DATA EXTRACTS:
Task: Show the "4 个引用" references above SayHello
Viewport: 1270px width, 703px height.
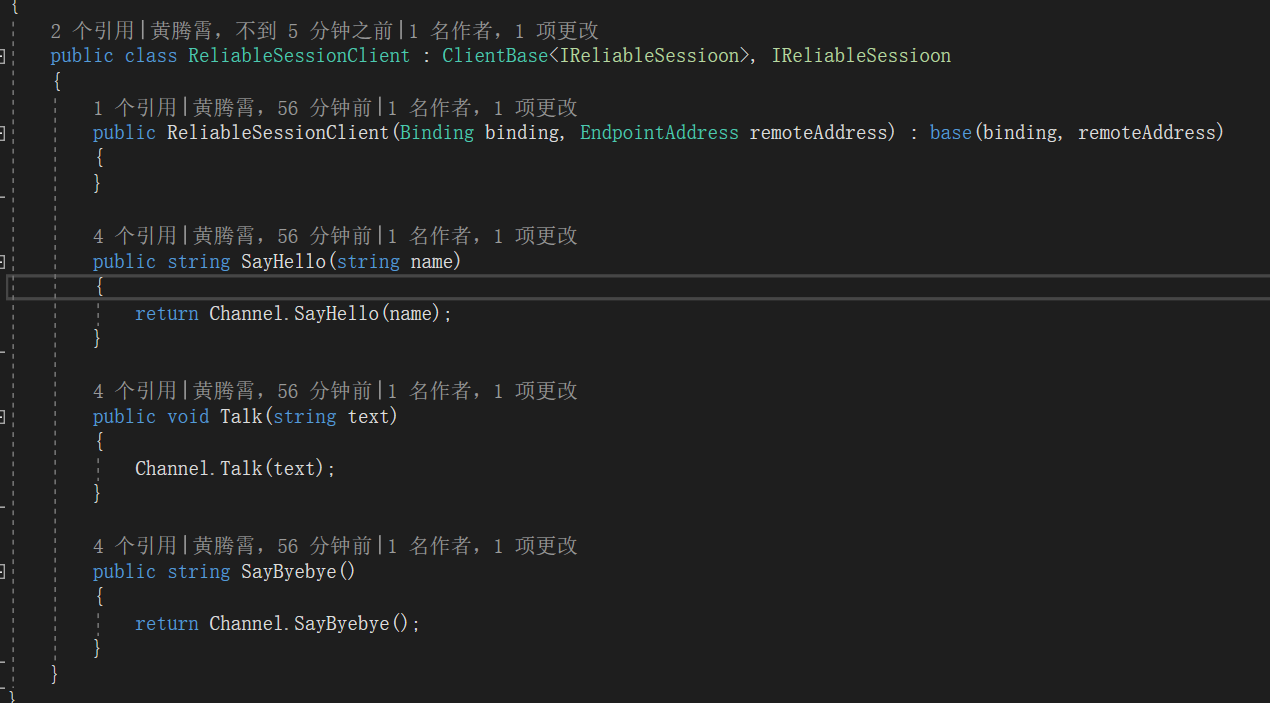Action: click(x=134, y=236)
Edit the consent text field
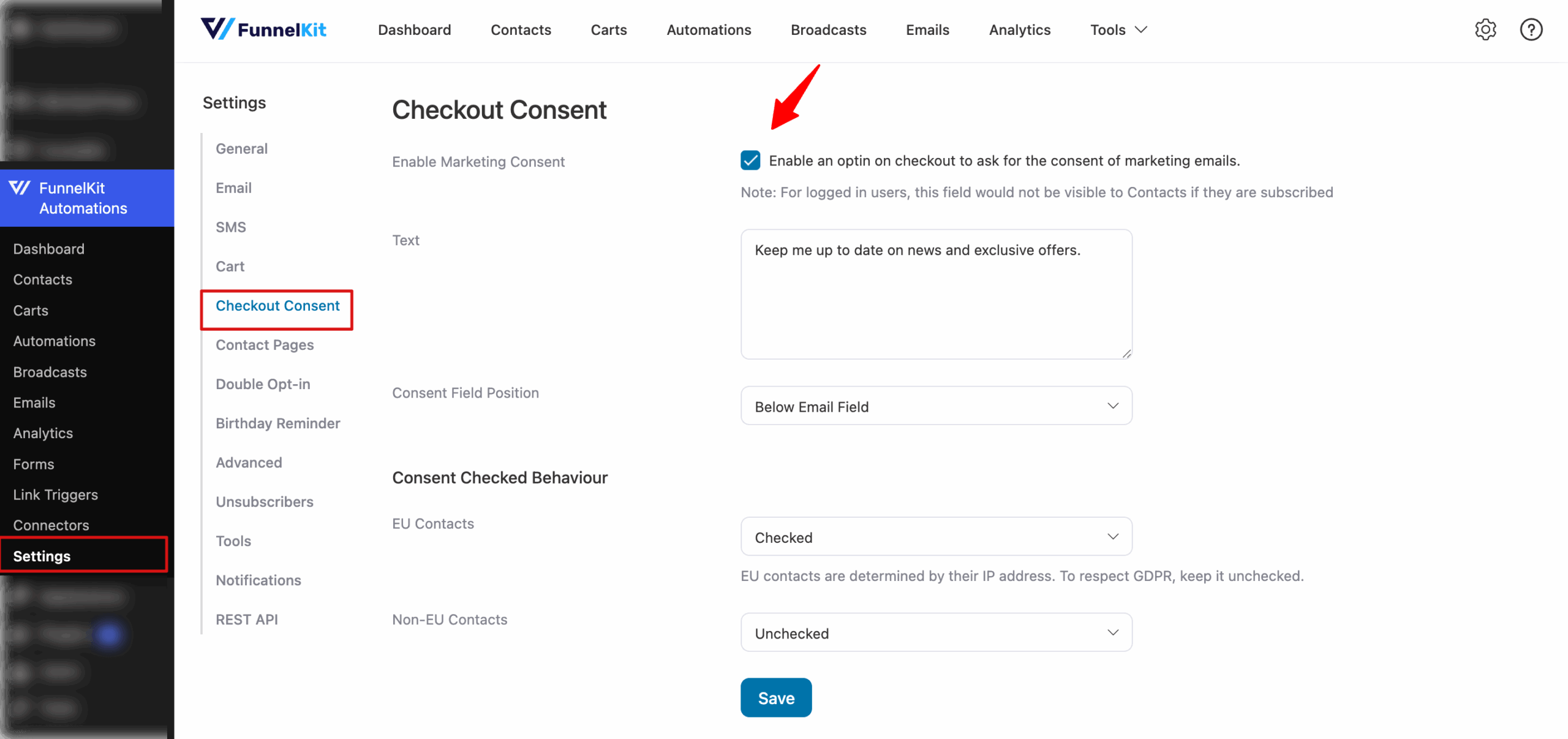 pyautogui.click(x=935, y=294)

WHAT IS NEEDED: Your copy should match the entries exactly, minus the pictures.

SOLUTION TO THIS TASK:
Task: Show the "4 个引用" references above SayHello
Viewport: 1270px width, 703px height.
Action: click(x=134, y=236)
Edit the consent text field
 pyautogui.click(x=935, y=294)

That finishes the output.